ME jokes

Death

Life asked death, "Why do people choose you over me?"

Death replied, "Because you're the beautiful lie, and I'm the painful truth."

House

What do a brand new house, me, and new jewelry box have in common?

We're all empty on the inside.

Teacher

When I got to school, they gave me an Acer laptop, so I went up to the teacher and aced her.

Orphan

Some kid online: I f*cked your mom.

Me, an orphan: Jokes on you, I don’t have one!

Memes

Teacher

I was in math class when my teacher gave us homework, and she said to me, "You're gonna get an F this time." So I went back home, and f**k my teacher.

Pirate

What did the pirate say when he saw a ghost? He said, "Oh my God, it's me dead parrot!"

House

So I went to my friend's house and he told me to make myself at home, so I kicked him out. I don't like visitors.

Communist

Some guy interviewed me and asked how it felt to kill thousands of people. I replied, “I don’t know. I’ve only killed communists.”

Orphan

Why do orphans only have 363 days in a year?

Friend: Why?

Me: Because they don't have a mother or father's day.

Basement

For Charlie D'Amelio fans, my basement is your home now. Leave a like if you agree with me.

Funeral

My friend is upset with me because I sniffed his grandmother's nickers. Not sure if it was because she was still wearing them or if it was because the whole family was watching. Either way, the rest of her funeral was really awkward.

Dare

My friend playing truth or dare asked me: "Dare".

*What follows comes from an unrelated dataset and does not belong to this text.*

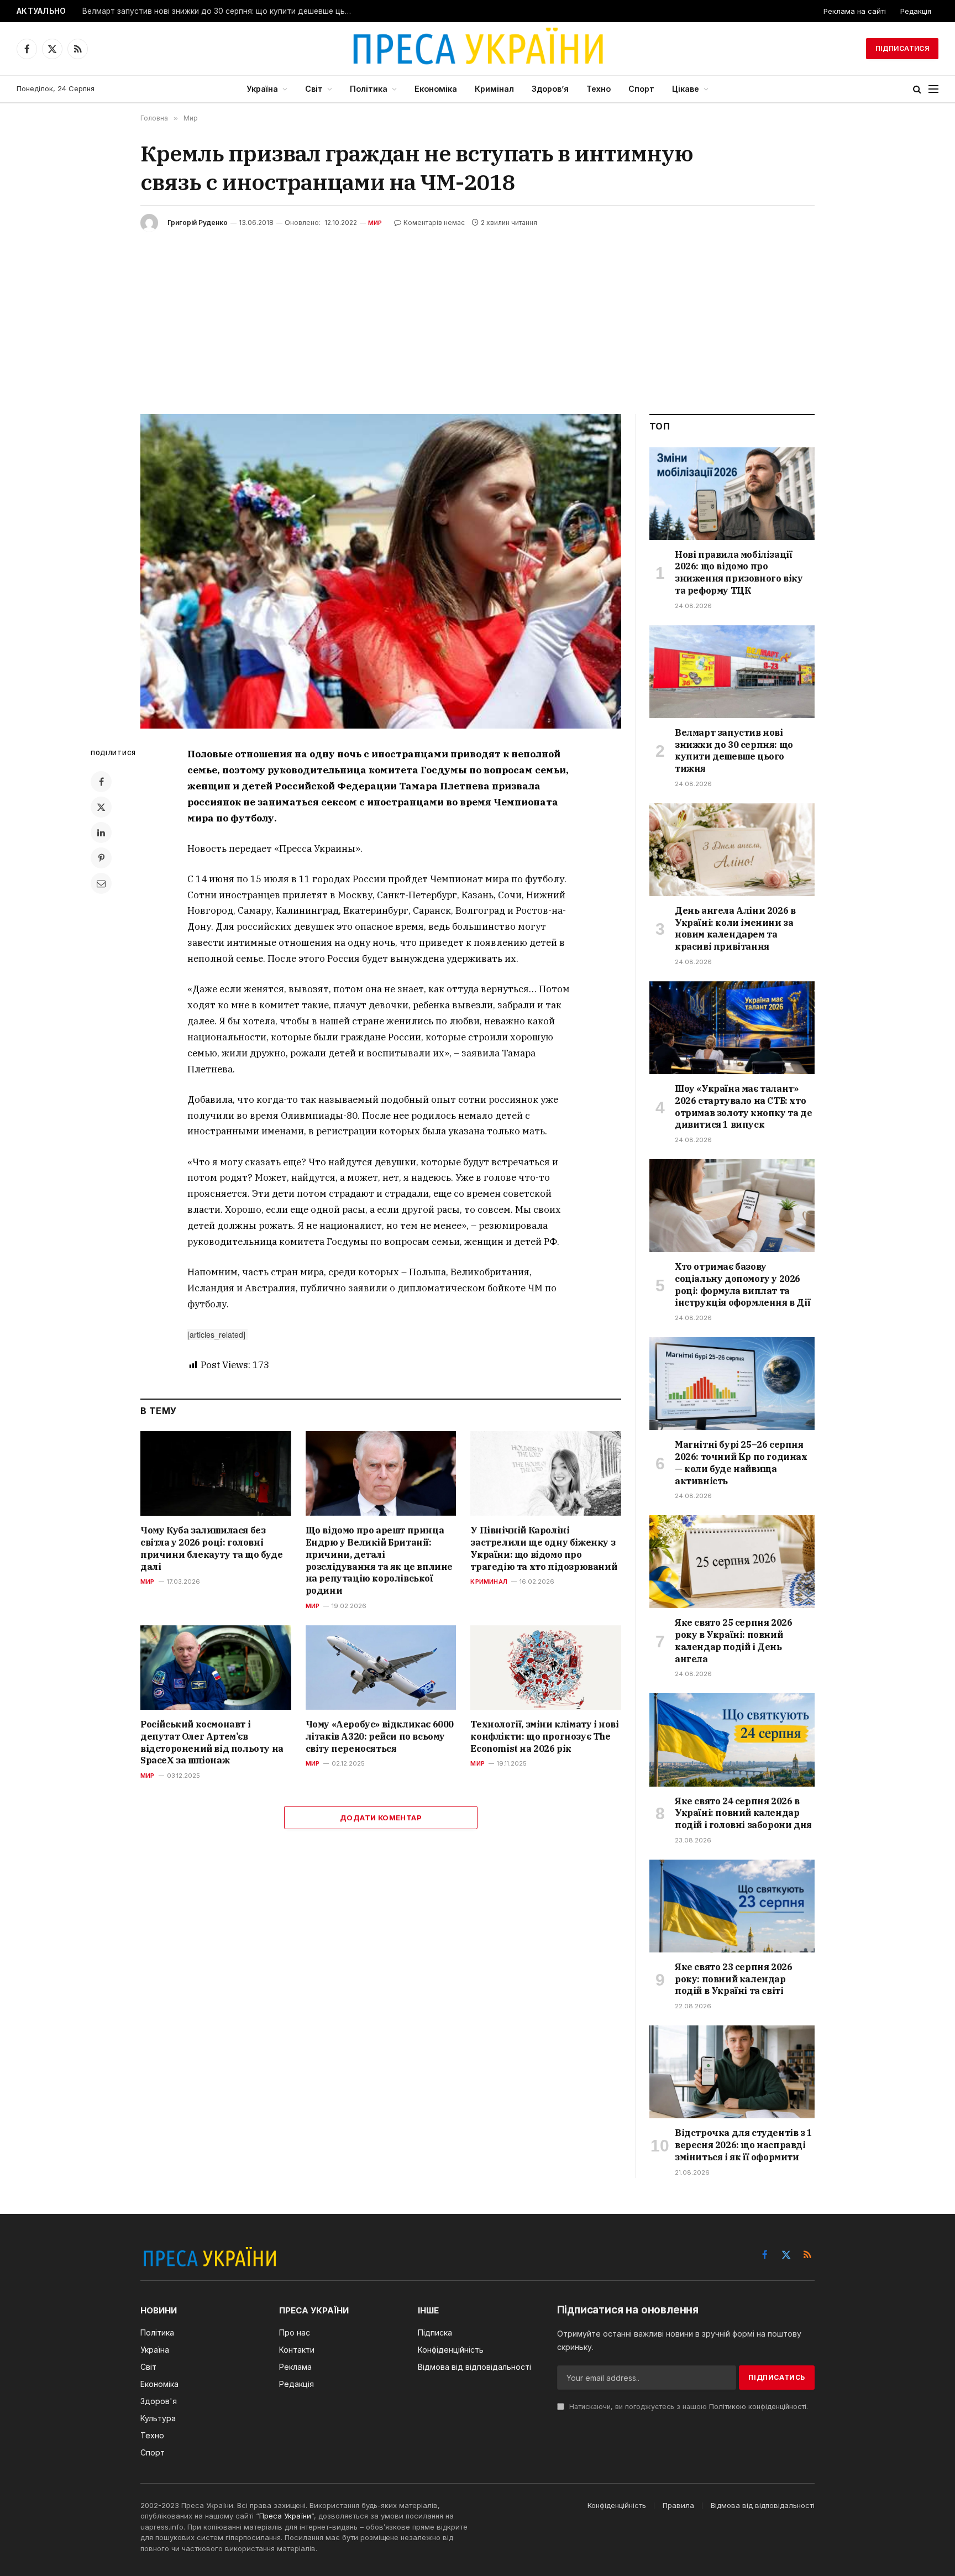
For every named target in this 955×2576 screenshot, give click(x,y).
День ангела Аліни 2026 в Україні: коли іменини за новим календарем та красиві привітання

My friends: "I dare you to go home."

Nickname

Is there a really annoying girl at your school and she's so fake? Well, say this:

Me: Hey, I have a nickname for you.

Her: Really? What?

Me: Sweet-in-low.

Her: Why?

Me: Because you're artificial.

Ball

When I throw a dodge ball at a person taller than me, it's always a nut shot.

Smoking

I told my friend you should definitely quit smoking, but he could not find me because he was already up in flames.